For peanut lovers, substitute with natural peanut butter and chopped roasted peanuts, using no extract.



Honey And Almond Icebox Cookie Recipe

Ingredients

  • • 1/2 cup slivered almonds, toasted
  • • 1/2 cup natural almond butter
  • • 1/4 cup shortening
  • • 1/2 cup sugar
  • • 1/2 cup Pinecreek honey
  • • 1 large egg
  • • 1/2 tsp almond extract
  • • 2 cups (280g) sifted all purpose flour
  • • 1 tsp baking powder
  • • 1/4 tsp baking soda
  • • 1/2 tsp salt


Directions

Set oven at 325F.

Toast almonds in oven until lightly browned, about 10 to 12 minutes. Remove from oven, allow to cool, chop finely, and then set aside.

In a large bowl, cream together almond butter and shortening. Blend in sugar and honey.

In a small bowl beat the egg with a whisk. Whisk in the almond extract. Add to the large bowl and blend to combine.

In a separate bowl sift together the flour, baking powder, baking soda and salt.

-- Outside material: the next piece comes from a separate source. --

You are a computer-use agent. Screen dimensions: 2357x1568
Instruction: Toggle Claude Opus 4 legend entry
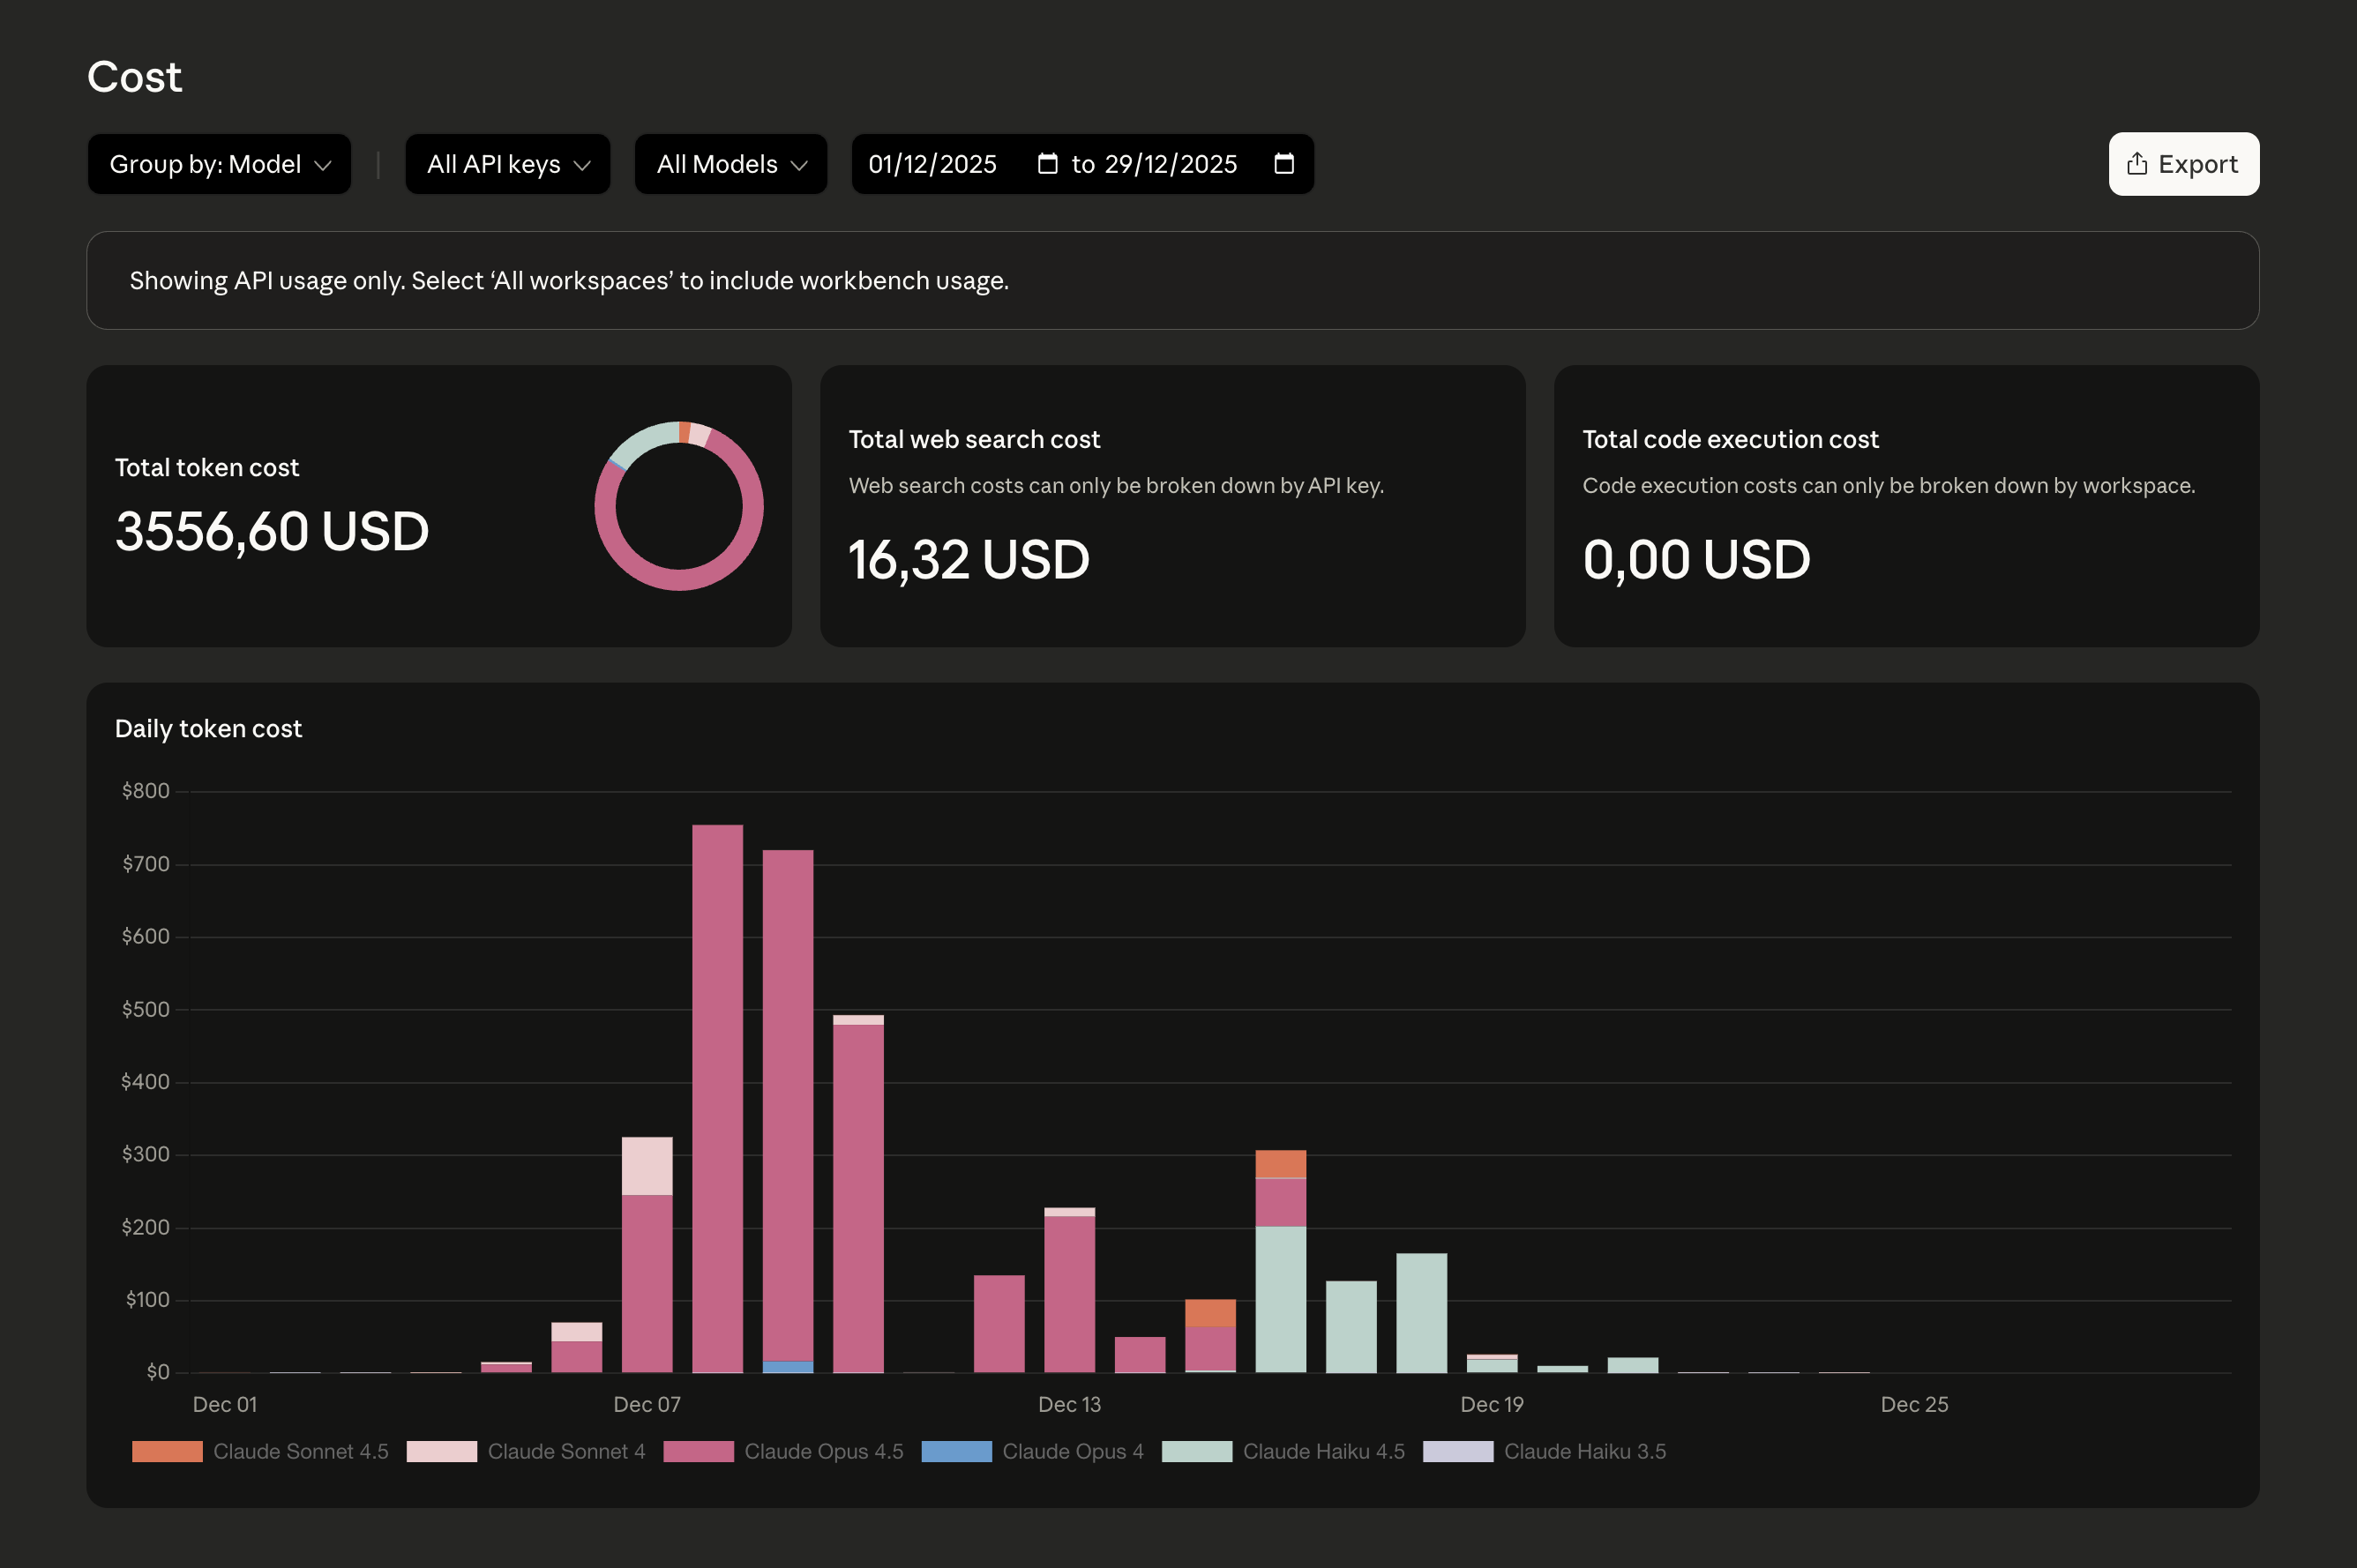tap(1071, 1451)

Add in three additions to the large bowl. As you add flour, sprinkle in finely chopped toasted almonds. Mix each time until well combined.

Refrigerate for one hour. Make 4 small rolls of cookie dough by hand rolling cooled dough into 6-inch long rolls that are about 1 1/4 to 1 1/2 inches in diameter. Wrap each roll in wax paper and refrigerate overnight.

The next day set the oven at 350F. Cut chilled cookie dough rolls into 1/4 to 1/2 inch slices. Re-shape each cookie where necessary, and bake on baking sheets until golden brown in color, about 10 minutes.

Makes about 4 dozen Honey Almond Icebox Cookies.